Another member of ConocoPhillips' management team Don Wallette (EVP and CFO) further commented that the firm and its JV partners "would start contemplating distributions" in a $50+ Brent world. Probably a bit higher than that as there are some other projects in the works at both the Surmont (debottlenecking endeavors) and FCCL ventures (additional low cost of supply expansions). Ideally those JVs should have some cash on hand to fund those developments.
Most importantly, Conoco sees its FCCL and Surmont ventures generating cash flow in a ~$45 Brent environment, possibly a little bit lower than that. If the co-injection pilot pans out favorably and the FCD implementation goes smoothly then there is definitely room to bring that down by a meaningful margin.
A very important thing to keep in mind is that if Brent were to climb and stay above $50/barrel, ConocoPhillips' understated oil sands ventures would become cash flow cows. Due to the stable production profiles of SAGD oil sands developments, ConocoPhillips doesn't have to keep pouring in capex to maintain output levels. As the spread widens between operating expenses and crude pricing benchmarks, ConocoPhillips' ventures will send increasingly larger amounts of capital back to the parent company. Cash which can be used to aid its debt cutting quest, share buybacks, and future dividend increases.
Then there are the operational gains to consider as ConocoPhillips has uncovered new bolt-on projects with a relatively low cost of supply that could be pursued to boost its production streams. The methane co-injection project should be monitored as it could lead to a significant decrease in operating costs, resulting in larger cash piles going back to the parent companies.
While the biggest catalyst from ConocoPhillips' oil sands operations was simply turning these projects online and watching the major development capex roll-off, the next big catalyst will be the cash infusions the upstream player was hoping for when it first decided to make those investments. Considering ConocoPhillips reaches cash flow neutrality in a high $40s Brent environment (as seen in its Q3 results), a $50+ Brent pricing paradigm starts looking very favorable for the firm.
Investors looking to read more about ConocoPhillips and why it is an investment worth considering should take a look at its updated battle plan here.
On a side note, if pipeline projects that would carry crude/bitumen from Alberta to the Gulf Coast start getting approved that could cut down on the WCS-WTI differential.

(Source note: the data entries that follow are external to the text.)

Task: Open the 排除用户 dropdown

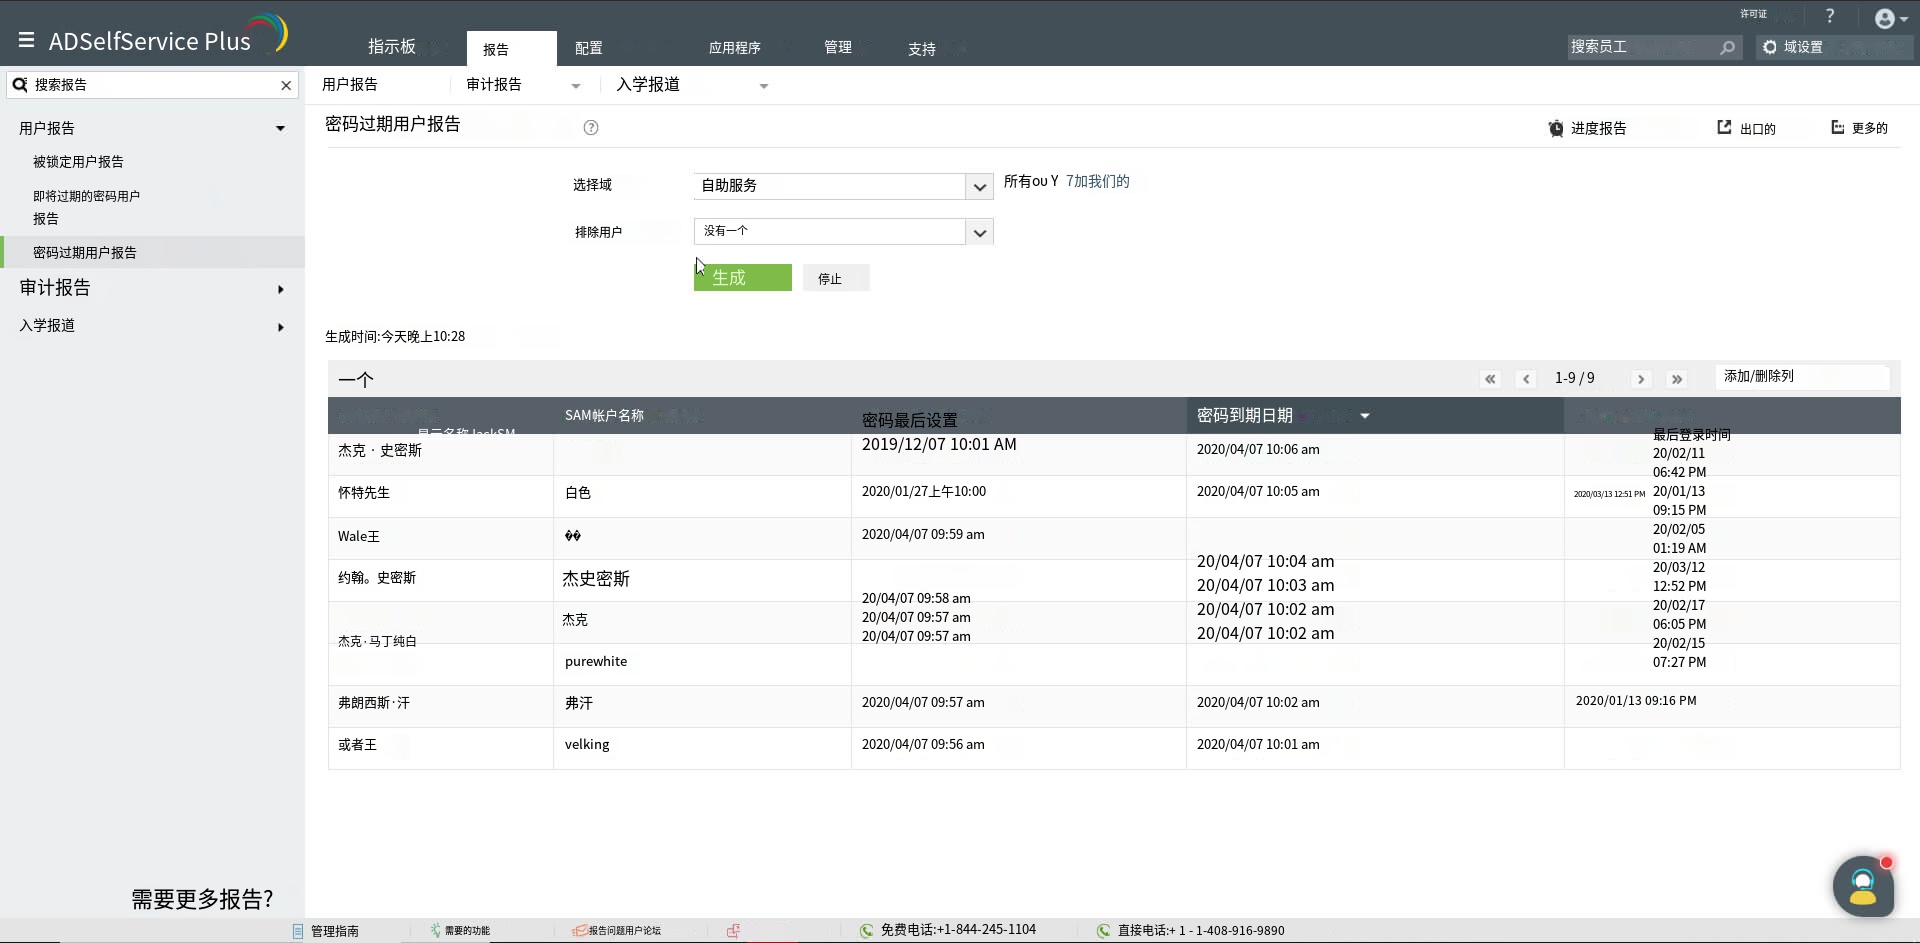Action: tap(979, 232)
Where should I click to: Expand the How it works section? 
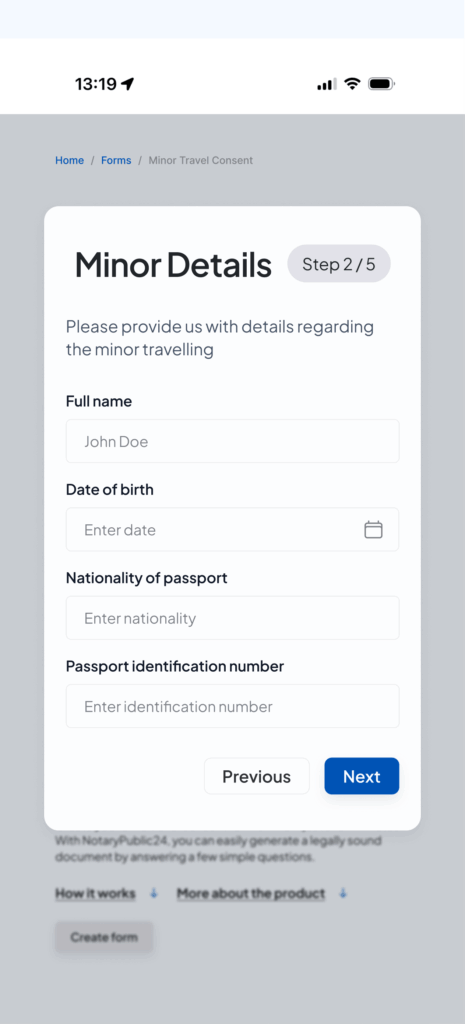95,893
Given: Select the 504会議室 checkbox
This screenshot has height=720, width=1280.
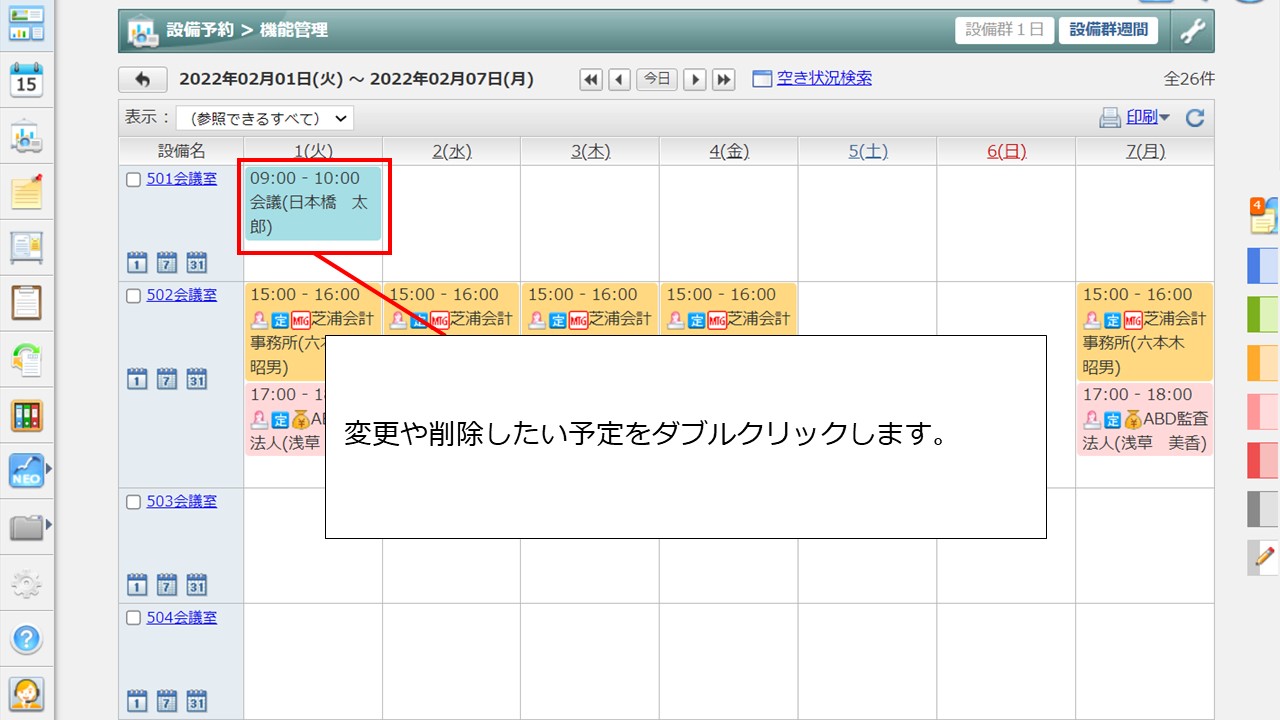Looking at the screenshot, I should pos(134,618).
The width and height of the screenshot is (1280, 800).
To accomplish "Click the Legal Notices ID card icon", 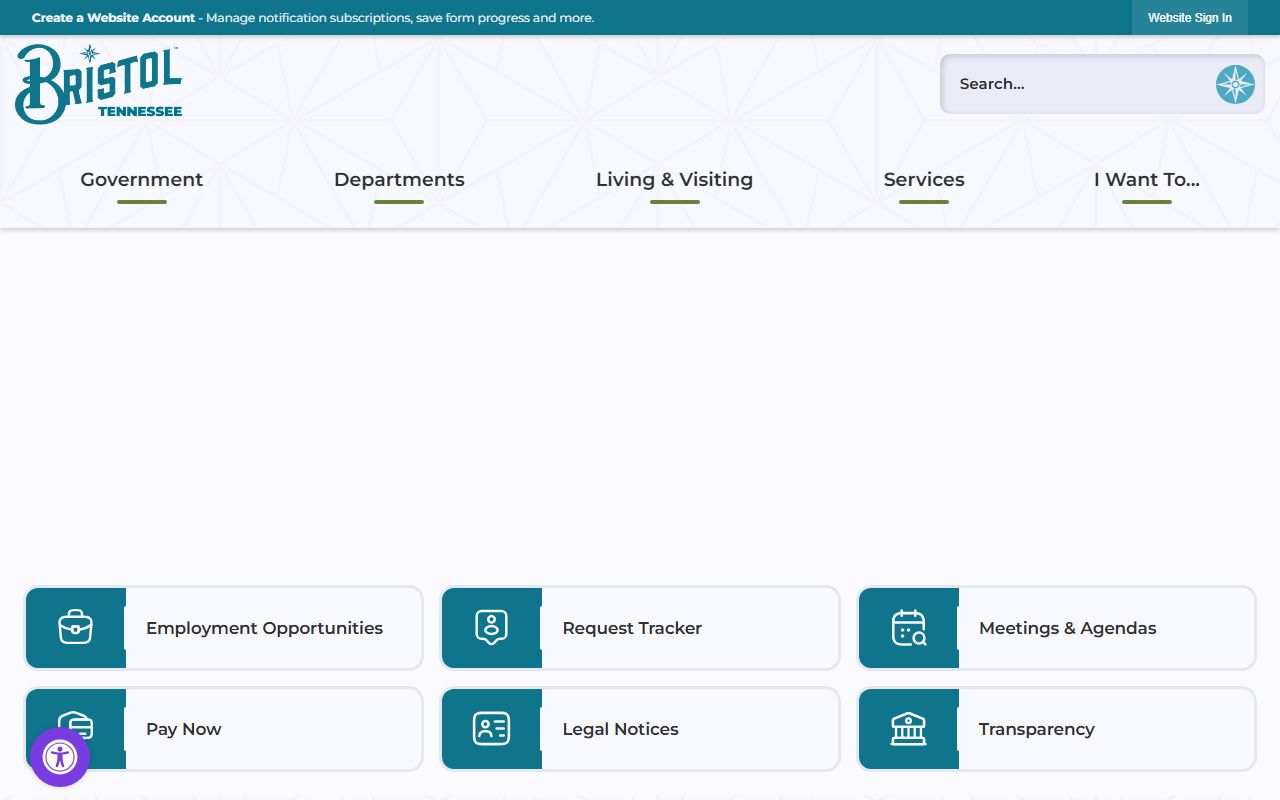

That isn't going to be a quick process but one that could work out 'bigly' in ConocoPhillips' favor and would immensely behoove the entire oil sands industry. Just something to keep in mind.
Disclosure: I am/we are long COP.
I wrote this article myself, and it expresses my own opinions. I am not receiving compensation for it (other than from Seeking Alpha). I have no business relationship with any company whose stock is mentioned in this article.